在本实施例中,像素值范围应被广义地进行理解,处于某一像素值范围的像素值可以是多个也可以是一个。例如像素值范围可以是类似于224-255这样的情况,也可以是例如255这种只有单个像素值的情况。即可以将单个像素值作为像素值范围的一种特例。
例如,可以首先获得1000帧图像,对于某一像素位置[x][y],在第0帧图像中对应的像素值为255,在第1帧图像中对应的像素值为80,在第2帧图像中对应的像素值为255,……,在第999帧图像中对应的像素值为255。
由此,对于监控区域的每一像素位置,可以获得例如1000个像素值,然后可以对于该1000个像素值进行统计而获得像素值范围频度信息。例如,在获得所述像素位置在某一帧图像中的像素值255时,将所述像素值255所在的像素值范围(例如224-255)所对应的频度加1。
在本实施例中,所述像素值范围频度信息可以采用直方图表示;所述直方图的横坐标为像素值范围,所述直方图的纵坐标为频度。但本发明不限于此,例如也可以采用数组等其他形式表示。
以下以像素值范围为例进行说明。例如可以将0-255分为8个范围,在直方图中每个柱体对应一个像素值范围。其中每个柱宽为32,而柱高代表频度。但本发明不限于此,可以根据实际情况确定像素值范围的具体形式。
图2是本发明实施例的对某一像素位置进行统计的直方图的一示例图。如图2所 示,所述直方图的横坐标为像素值范围,所述直方图的纵坐标为频度。对于某一像素位置[x][y],在1000帧图像中出现了例如如下像素值81、79(落在像素值范围64-95内),162、164和166(落在像素值范围160-191内),253和255(落在像素值范围224-255内),三个像素值范围(64-95)、(160-191)以及(224-255)所对应的频度分别为200次、100次和700次。
在本实施例中,对于某一个像素范围,可以将所述像素值范围所对应的多个像素值进行平均而得到一个像素平均值。因此可以获得多个像素值范围分别对应的多个像素平均值,并根据所述平均值获得所述监控区域的背景模型。
例如,对于该像素位置[x][y],像素值范围64-95内具有像素值81和79,则可以计算像素值范围64-95对应平均值80;像素值范围160-191内具有像素值162、164和166,则可以计算像素值范围160-191对应平均值164;像素值范围224-255内具有像素值253和255,则可以计算像素值范围224-255对应平均值254。
值得注意的是,以上仅示意性说明了如何计算背景像素值。但本发明不限于此,还可以进行适当地变型或调整。例如可以仅取前一个或多个频度的像素值范围进行计算。
在本实施例中,将所述多个像素平均值进行加权处理以获得所述背景模型。但本发明不限于此,还可以使用其他的方式利用这些像素平均值构建背景模型。
例如,可以将出现次数最多的像素值的平均值(用hists_max_average表示)以及出现次数第二多的像素值的平均值(用hists_secondary_average表示)均作为背景像素值。由此使得背景模型的准确性更高且容忍噪声的能力更强。

= 问题 =
请修改节选中从“由此,对于监控区域的每一像素”起到“况确定像素值范围的具体形式。”为止（含首尾）的部分，把其中的“直方图”全部换成“柱状图”后重新写出。

= 数据摘录 =
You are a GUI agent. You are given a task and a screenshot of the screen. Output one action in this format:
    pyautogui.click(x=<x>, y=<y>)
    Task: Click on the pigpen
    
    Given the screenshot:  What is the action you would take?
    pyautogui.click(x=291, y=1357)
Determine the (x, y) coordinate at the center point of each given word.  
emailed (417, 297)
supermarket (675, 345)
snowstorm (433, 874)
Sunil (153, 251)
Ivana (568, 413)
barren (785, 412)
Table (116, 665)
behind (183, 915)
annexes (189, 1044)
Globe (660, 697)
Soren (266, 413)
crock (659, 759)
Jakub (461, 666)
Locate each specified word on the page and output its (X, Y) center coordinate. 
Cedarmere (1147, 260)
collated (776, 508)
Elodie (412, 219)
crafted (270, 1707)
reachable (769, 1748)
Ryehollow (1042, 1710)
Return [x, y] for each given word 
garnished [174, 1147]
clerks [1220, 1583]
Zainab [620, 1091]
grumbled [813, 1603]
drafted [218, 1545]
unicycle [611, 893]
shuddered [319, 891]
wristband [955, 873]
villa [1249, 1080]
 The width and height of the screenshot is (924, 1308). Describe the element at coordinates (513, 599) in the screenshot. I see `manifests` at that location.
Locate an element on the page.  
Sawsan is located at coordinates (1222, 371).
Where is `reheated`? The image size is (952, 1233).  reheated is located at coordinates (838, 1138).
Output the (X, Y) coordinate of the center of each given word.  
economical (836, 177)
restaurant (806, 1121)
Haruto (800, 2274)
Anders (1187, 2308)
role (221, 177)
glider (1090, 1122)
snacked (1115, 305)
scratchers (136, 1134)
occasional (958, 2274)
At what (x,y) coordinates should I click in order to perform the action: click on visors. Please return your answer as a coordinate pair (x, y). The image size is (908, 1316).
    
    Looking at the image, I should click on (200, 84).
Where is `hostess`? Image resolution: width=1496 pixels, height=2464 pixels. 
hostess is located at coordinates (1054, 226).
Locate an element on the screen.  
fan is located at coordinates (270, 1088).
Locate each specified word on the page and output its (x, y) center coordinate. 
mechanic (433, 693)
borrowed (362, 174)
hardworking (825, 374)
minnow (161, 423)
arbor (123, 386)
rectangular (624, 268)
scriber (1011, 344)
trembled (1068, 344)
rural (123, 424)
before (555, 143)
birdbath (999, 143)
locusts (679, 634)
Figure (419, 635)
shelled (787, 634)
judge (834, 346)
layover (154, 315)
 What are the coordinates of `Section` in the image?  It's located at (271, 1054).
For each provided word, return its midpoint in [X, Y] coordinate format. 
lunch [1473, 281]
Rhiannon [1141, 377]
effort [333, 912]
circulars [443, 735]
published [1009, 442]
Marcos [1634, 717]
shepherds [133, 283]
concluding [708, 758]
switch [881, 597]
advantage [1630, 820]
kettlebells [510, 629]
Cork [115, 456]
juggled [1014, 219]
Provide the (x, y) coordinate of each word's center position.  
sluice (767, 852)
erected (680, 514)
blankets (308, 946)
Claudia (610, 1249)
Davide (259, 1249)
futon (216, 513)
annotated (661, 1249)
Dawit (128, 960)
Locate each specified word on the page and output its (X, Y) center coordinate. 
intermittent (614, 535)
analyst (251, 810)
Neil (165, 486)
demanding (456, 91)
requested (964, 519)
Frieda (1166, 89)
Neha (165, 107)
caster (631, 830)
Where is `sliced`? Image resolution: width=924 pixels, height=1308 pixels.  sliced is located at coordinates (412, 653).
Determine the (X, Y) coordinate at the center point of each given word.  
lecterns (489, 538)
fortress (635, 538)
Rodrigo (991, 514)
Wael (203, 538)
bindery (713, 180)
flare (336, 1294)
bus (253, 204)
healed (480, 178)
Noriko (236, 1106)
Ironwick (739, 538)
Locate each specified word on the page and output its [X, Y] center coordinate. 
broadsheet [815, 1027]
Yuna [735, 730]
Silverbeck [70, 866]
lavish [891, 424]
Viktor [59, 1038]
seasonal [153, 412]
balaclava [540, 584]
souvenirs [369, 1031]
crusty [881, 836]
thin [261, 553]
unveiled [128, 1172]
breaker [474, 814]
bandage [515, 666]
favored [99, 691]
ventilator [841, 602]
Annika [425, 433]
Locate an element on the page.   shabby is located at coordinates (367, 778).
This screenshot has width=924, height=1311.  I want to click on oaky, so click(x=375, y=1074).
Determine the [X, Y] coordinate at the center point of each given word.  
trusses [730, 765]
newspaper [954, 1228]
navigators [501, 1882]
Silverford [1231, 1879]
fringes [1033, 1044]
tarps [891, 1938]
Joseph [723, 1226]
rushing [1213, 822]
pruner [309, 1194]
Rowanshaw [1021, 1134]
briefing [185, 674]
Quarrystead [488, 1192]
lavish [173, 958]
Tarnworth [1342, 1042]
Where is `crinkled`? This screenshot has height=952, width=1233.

= 本题答案 =
由此,对于监控区域的每一像素位置,可以获得例如1000个像素值,然后可以对于该1000个像素值进行统计而获得像素值范围频度信息。例如,在获得所述像素位置在某一帧图像中的像素值255时,将所述像素值255所在的像素值范围(例如224-255)所对应的频度加1。
在本实施例中,所述像素值范围频度信息可以采用柱状图表示;所述柱状图的横坐标为像素值范围,所述柱状图的纵坐标为频度。但本发明不限于此,例如也可以采用数组等其他形式表示。
以下以像素值范围为例进行说明。例如可以将0-255分为8个范围,在柱状图中每个柱体对应一个像素值范围。其中每个柱宽为32,而柱高代表频度。但本发明不限于此,可以根据实际情况确定像素值范围的具体形式。